EGFR-dependent mechanisms of resistance to third-generation EGFR-TKIs (A) Mutations located in the EGFR kinase domain induce resistance to third-generation EGFR inhibitors. (B) Amplification of the EGFR^WT and EGF. (C) Deletion of the T790M mutation. (D) Clathrin-mediated internalization could not induce the degradation of mutant EGFR. Internalized mutant EGFR still harbors the capacity to activate downstream signaling pathways. (E) Heterodimerization of EGFR and HER2 or AXL activates PKCδ via phosphorylation of Tyr1173. Activated PKCδ triggers nuclear translocation of PKCδ and activates AKT and NF-κB signaling.

Figure 5

EGFR-independent mechanisms of resistance to third-generation EGFR-TKIs (A) Activation of downstream EGFR signaling pathways.
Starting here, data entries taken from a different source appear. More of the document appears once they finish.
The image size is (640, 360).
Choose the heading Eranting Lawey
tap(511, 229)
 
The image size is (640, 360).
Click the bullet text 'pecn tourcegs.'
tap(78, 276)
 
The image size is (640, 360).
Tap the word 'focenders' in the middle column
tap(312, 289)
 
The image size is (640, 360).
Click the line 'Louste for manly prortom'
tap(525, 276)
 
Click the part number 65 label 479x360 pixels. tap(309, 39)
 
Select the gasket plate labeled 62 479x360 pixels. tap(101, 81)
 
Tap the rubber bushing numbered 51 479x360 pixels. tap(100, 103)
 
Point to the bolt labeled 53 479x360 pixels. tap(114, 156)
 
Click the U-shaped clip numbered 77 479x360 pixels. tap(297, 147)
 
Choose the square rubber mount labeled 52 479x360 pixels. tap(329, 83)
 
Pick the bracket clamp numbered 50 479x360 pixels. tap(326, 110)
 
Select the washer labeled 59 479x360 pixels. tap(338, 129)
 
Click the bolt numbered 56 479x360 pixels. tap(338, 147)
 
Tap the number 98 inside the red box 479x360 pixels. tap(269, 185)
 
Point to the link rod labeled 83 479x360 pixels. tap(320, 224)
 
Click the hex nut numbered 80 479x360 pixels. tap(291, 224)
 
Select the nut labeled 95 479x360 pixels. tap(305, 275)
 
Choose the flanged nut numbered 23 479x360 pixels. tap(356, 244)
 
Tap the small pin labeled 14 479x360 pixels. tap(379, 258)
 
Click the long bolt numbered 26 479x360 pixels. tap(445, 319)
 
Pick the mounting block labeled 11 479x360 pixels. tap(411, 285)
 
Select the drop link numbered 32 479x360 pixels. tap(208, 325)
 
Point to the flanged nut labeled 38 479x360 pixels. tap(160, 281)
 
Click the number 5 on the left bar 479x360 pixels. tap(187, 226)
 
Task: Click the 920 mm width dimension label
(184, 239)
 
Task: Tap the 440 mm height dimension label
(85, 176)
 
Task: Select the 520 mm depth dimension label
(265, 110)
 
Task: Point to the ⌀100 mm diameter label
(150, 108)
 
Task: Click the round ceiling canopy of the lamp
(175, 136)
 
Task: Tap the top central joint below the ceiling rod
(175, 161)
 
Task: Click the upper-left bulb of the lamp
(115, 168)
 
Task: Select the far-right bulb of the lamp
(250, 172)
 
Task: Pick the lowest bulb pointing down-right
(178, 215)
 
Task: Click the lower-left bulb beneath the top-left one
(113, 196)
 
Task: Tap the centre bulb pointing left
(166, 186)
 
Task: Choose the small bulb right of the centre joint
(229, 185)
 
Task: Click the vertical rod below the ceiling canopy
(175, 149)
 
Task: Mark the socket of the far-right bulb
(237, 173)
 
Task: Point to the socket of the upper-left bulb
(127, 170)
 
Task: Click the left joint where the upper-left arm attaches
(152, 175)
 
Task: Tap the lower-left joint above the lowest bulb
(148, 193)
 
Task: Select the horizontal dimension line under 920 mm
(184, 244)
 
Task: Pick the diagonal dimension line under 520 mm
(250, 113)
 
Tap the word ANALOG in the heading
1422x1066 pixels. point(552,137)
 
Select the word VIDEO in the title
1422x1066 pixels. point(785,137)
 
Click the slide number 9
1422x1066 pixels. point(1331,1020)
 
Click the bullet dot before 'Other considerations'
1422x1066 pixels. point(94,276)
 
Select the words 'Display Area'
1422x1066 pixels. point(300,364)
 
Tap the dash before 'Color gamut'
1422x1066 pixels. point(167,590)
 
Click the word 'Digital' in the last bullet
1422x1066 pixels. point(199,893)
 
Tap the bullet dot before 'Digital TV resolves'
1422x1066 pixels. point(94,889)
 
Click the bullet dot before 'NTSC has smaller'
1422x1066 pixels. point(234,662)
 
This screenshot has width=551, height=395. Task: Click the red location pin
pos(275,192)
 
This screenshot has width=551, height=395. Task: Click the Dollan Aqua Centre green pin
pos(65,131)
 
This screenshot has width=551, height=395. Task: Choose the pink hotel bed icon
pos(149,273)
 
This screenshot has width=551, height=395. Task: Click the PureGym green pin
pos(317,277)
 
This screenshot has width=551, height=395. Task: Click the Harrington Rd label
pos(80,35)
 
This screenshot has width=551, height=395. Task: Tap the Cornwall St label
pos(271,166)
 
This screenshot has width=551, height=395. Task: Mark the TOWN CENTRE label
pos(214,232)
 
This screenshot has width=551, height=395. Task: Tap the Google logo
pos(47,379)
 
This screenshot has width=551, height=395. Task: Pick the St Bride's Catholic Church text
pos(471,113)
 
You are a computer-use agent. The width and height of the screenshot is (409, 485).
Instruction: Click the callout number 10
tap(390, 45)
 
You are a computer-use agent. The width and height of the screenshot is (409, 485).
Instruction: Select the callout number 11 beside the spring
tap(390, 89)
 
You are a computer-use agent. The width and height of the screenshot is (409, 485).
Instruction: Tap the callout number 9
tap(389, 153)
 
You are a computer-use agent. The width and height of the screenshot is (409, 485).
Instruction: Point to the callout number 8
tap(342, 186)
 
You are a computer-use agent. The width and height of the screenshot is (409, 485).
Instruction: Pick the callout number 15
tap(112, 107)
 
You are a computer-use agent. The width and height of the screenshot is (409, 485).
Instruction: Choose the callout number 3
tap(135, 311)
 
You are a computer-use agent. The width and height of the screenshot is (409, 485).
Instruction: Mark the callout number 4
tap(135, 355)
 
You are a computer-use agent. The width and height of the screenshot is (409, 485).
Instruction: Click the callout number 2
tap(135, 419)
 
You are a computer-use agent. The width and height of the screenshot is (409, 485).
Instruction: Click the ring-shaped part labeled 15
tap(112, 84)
NRAS mutation, KRAS mutation, BRAF mutation, MEK1 mutation, deletion of NF1, or amplification of the CRKL gene sustains the activation of the MAPK/ERK signaling pathway. Deletion of the PTEN or PIK3CA mutation results in constitutive activation of the PI3K/AKT signaling pathway. (B) Oncogene fusions trigger sustained activation of survival-related signaling pathways. (C–G) Amplification of tyrosine kinase receptors including MET (C), HER2/3 (D), IGF1R (E), AXL (F), and FGFR1 (G). (H) Alteration of cell-cycle-related genes. (I) Aberrant phosphorylation of ACK1 enhances the activation of the AKT signaling pathway, leading to decreased BIM levels. (J) Increased nuclear translocation of YAP upregulates the expression of FOXM1, which promotes the expression of SAC members. (K) Epithelial-mesenchymal transition (EMT). (L) Transformation from NSCLC to SCLC.

Figure 6

Crystal structure determination of the fourth-generation EGFR-TKIs (A) The published chemical structure of the fourth-generation EGFR-TKIs. (B–D) EAI045-EGFR T790M/C797S/V948R (PDB: 5ZWJ) (B), JBJ-04-125-02-EGFR T790M/V948R (PDB: 6DUK) (C), and CH7233163-EGFR L858R/T790M/C797S (PDB: 6LUB) (D) crystal structures are shown as a cartoon diagram by PyMol 2.4.1. Compounds are shown as a color-coded stick model (C, green; O, red; N, blue; S, yellow; F, pale-cyan). Distinct hydrogen bonds are shown as yellow dashed lines.